About me

I’m currently a 4th Year PhD Student at the Chester F. Carlson Center for Imaging Science, Rochester Institute of Technology. I work with Prof. Cristian A. Linte at Biomedical Modeling, Visualization and Image-guided Navigation Lab (BiMVisIGN). Before starting my PhD, I worked at NAAMII (a research institute in Nepal), Zeg.ai (a 3D AI solution startup), and NDS (an embedded systems and IoT startup). I completed my undergraduate in Electronics and Communication Engineering at Institute of Engineering, Pulchowk Campus, Nepal.

Research

My research focuses on data-driven medical image analysis using deep learning, particularly in scenarios with limited or noisy labeled data. I am interested in solving the challenge of how to create robust deep learning models/frameworks for tasks like medical image classification and segmentation when the available data has limited labels or contains noisy labels. Therefore, my research encompasses areas such as active learning, learning with noisy labels, active relabeling, self-supervised learning, and continual learning.

Through my PhD program, I have also built a strong foundation in Imaging Science, gaining expertise in various areas, including image acquisition, camera design, calibration, image processing, imaging display, human vision, and color science.

Interests: Medical Image Analysis, Learning with Noisy Labels, Active Learning, Continual Learning, Active Relabeling, Self-supervised learning, Multimodal Learning, Vision-Languge Pretraining.

News

[Oct 2023] Gave a short talk on my PhD research at PhD Research Showcase, in Industrial Associates Fall 2023 Symposium, Rochester, NY.

[Oct 2023] Attended MICCAI, 2023 at Vancouver, Canada to present our work on “Improving medical image classification in noisy labels using only self-supervised pretraining”.

[Jul 2023] Our paper titled “Improving medical image classification in noisy labels using only self-supervised pretraining” got accepted at Data Engineering in Medical Imaging workshop, MICCAI, 2023.

[Jul 2023] Presented our work on “M-VAAL: Multimodal variational adversarial active learning for downstream medical image analysis tasks” at MIUA 2023, Aberdeen, United Kingdom.

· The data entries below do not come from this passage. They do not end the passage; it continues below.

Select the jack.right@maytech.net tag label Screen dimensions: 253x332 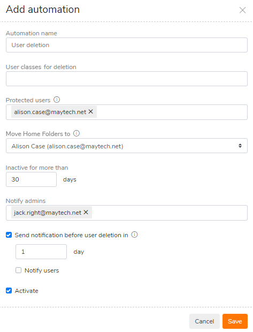(x=48, y=213)
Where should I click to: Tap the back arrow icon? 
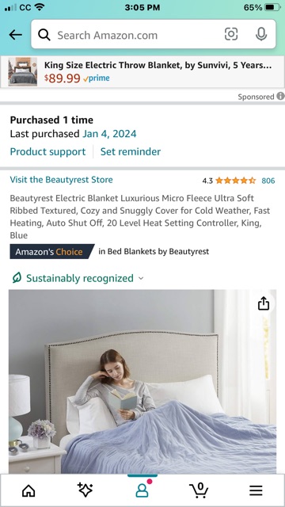(15, 35)
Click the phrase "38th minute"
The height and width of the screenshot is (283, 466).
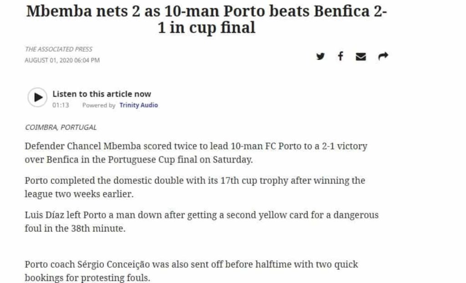click(98, 228)
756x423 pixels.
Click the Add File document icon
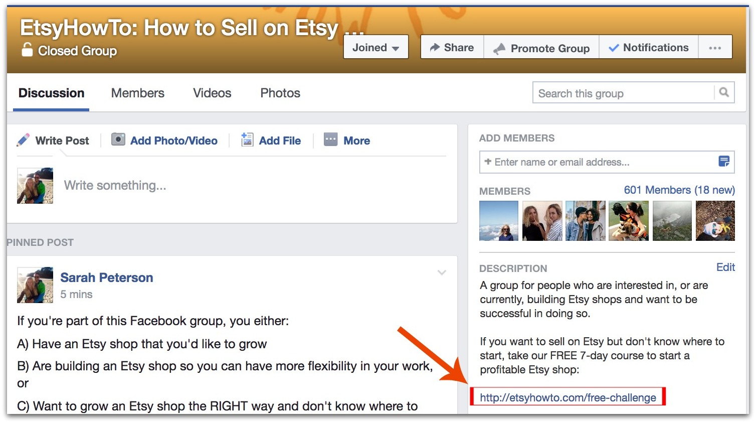point(247,139)
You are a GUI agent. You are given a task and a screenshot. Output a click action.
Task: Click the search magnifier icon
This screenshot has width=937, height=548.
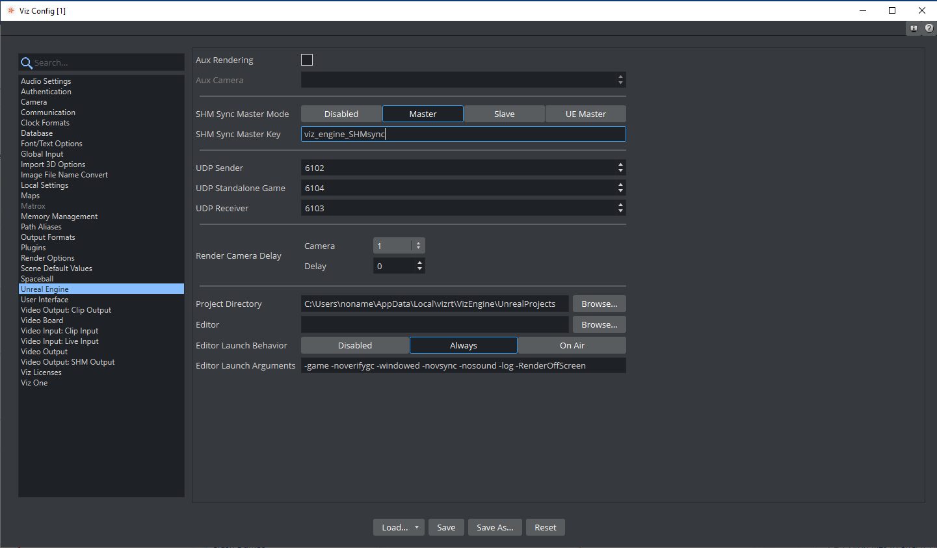(27, 63)
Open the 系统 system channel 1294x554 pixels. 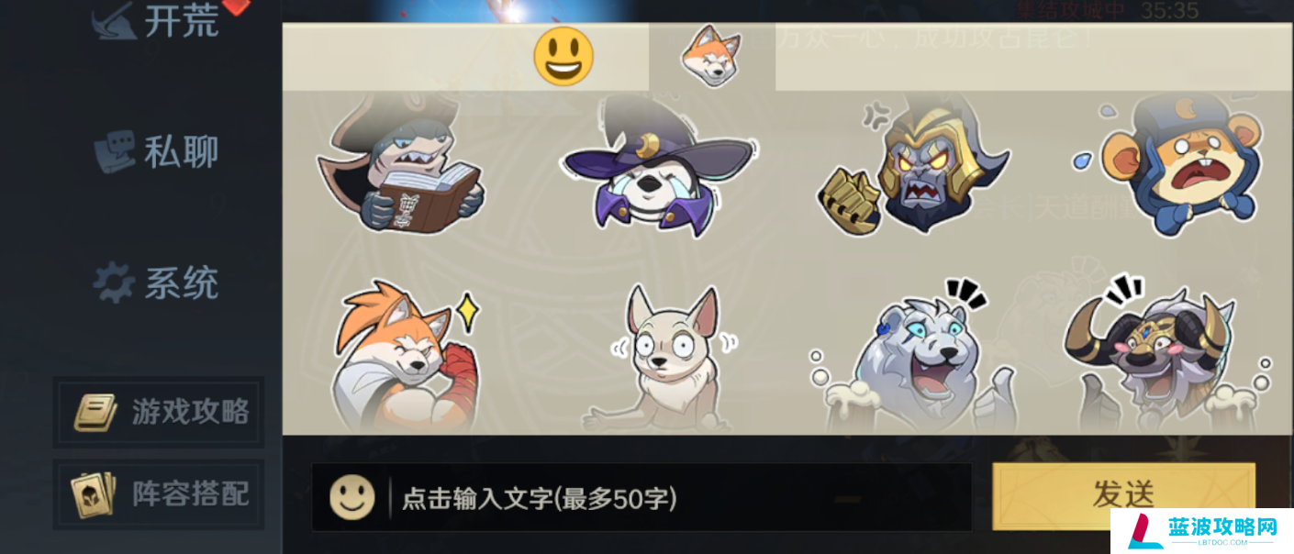(x=156, y=283)
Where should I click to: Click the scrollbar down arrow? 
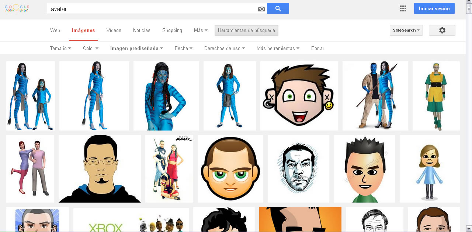(469, 228)
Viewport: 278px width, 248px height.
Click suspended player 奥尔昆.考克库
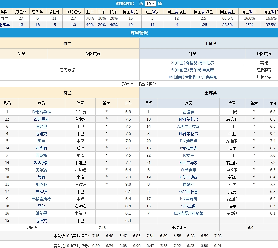(x=192, y=70)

[Jun 2023] Our paper titled “M-VAAL: Multimodal variational adversarial active learning for downstream medical image analysis tasks” got accepted at Conference on Medical Image Understanding and Analysis (MIUA) 2023 for Oral presentation.

[Feb 2023] Attended SPIE Medical Imaging 2023 at San Diego, California, US to present our poster on “Investigating the impact of class-dependent label noise in medical image classification”.

[Nov 2022] Our paper titled “Investigating the impact of class-dependent label noise in medical image classification” got accepted at SPIE Medical Imaging 2023.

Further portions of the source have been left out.